* **Consigne**:
Rédigez la suite de l'extrait consacré à l'ex-militaire algérien Benhalima MOHAMED AZZOUZ, à partir de la dernière phrase de cet extrait.

* **Extrait**:
----------------------------------------

L’ex-militaire algérien, Benhalima MOHAMED AZZOUZ torturé en détention, Alkarama s’adresse en urgence à la Rapporteuse spéciale sur la torture Le 12 mars 2024, Alkarama s’est adressée en urgence à la Rapporteuse spéciale de l’ONU sur la torture afin de l’informer des sévices infligés à l’ex-militaire, Benhalima MOHAMED AZZOUZ, par les membres des services de sécurité dans la prison militaire de Blida (50 km sud Alger) où il est actuellement détenu à l’isolement.
Militaire algérien livré illégalement et précipitamment par les autorités espagnoles à l’Algérie courant mars 2022, MOHAMED AZZOUZ a publiquement déclaré le 7 mars dernier alors qu’il était déféré devant le tribunal criminel d’Alger avoir été victime une nouvelle fois de tortures et d’abus sexuels dans la prison militaire de Blida de la part des membres des services de sécurité. Le président d’audience lui a alors simplement répondu « que cela ne concernait en rien la présente procédure soumise au tribunal ».
MOHAMED AZZOUZ, un lanceur d’alerte contraint de fuir l’Algérie
MOHAMED AZZOUZ est devenu la cible des autorités algériennes depuis qu’il a dévoilé à travers des vidéos postées sur les réseaux sociaux plusieurs scandales au sein de l’armée algérienne impliquant de hauts gradés. « Lanceur d’alerte », il a publié ces vidéos sur YouTube dans lesquelles il a exposé la corruption et l’implication dans divers trafics de responsables civils et militaires aujourd’hui à la tête de l’État algérien. Il a également participé aux manifestations du « Hirak », des manifestations pacifiques qui se sont spontanément organisées contre le pouvoir en place pour appeler à l’instauration d’une démocratie et d’un État de droit.

----------------------------------------

* **Données enregistrées**:
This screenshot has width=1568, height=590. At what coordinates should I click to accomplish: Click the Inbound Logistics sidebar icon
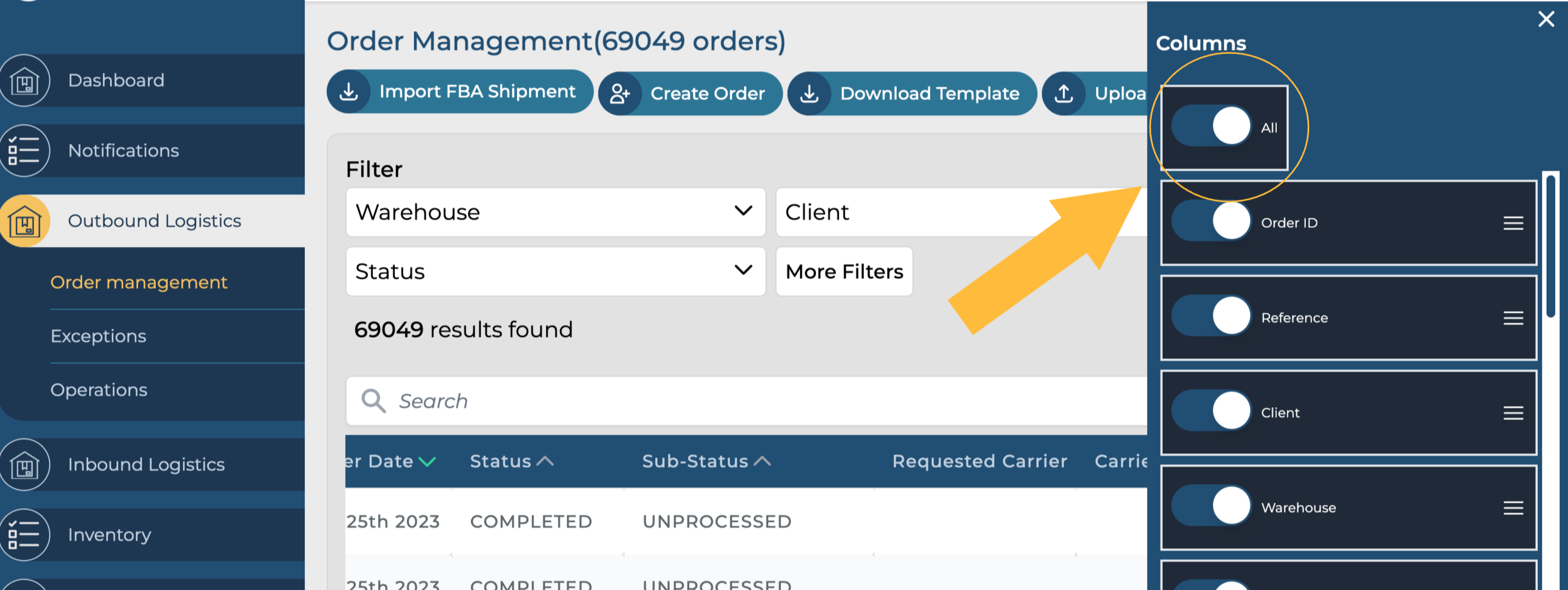[x=24, y=464]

----------------------------------------

* **Réponse**:
Cependant, cette vague de manifestations pacifiques, accompagnés de la multiplication de révélations sur les réseaux sociaux par différents lanceurs d’alerte, ont entraîné une répression violente de la part des autorités algériennes qui ont redoublé les arrestations arbitraires et les poursuites judiciaires visant en particulier les activistes.
C’est dans ces circonstances que MOHAMED AZZOUZ a dû fuir l’Algérie pour l’Espagne le 1er septembre 2019, après avoir reçu des menaces téléphoniques et appris qu’il faisait partie d’une liste de personnes qui devaient être arrêtées pour leur participation au Hirak ainsi que pour avoir révélé des cas de corruption de hauts responsables de l'armée algérienne.
Demande d’asile et poursuite des activités depuis l’Espagne
A son arrivée en Espagne, muni d’un visa régulièrement délivré par l’ambassade d’Espagne à Alger, il a présenté une demande d’asile le 19 septembre 2019, demande enregistrée par les services de l’asile. Un titre de séjour provisoire d’une validité de six mois lui a été́ établi et a été régulièrement renouvelé dans l’attente d’une décision finale.
Depuis l’Espagne, il a poursuivi son activité militante en continuant à publier des vidéos sur YouTube pour dénoncer la corruption et la répression en Algérie et en intégrant le groupe local d’Amnesty International de Bilbao. Il a été condamné pour cette raison par contumace à 10 années de prison, sous la fallacieuse accusation d’« adhésion et financement d’un groupe terroriste ciblant la sécurité de l’État et l’unité́ nationale ».
A l’heure actuelle, les autorités continuent de recourir au prétexte de la lutte anti-terroriste pour poursuivre en justice des personnes exerçant légitimement leurs droits à la liberté d’opinion et d’expression, ainsi qu’à la liberté de réunion et d’association pacifiques.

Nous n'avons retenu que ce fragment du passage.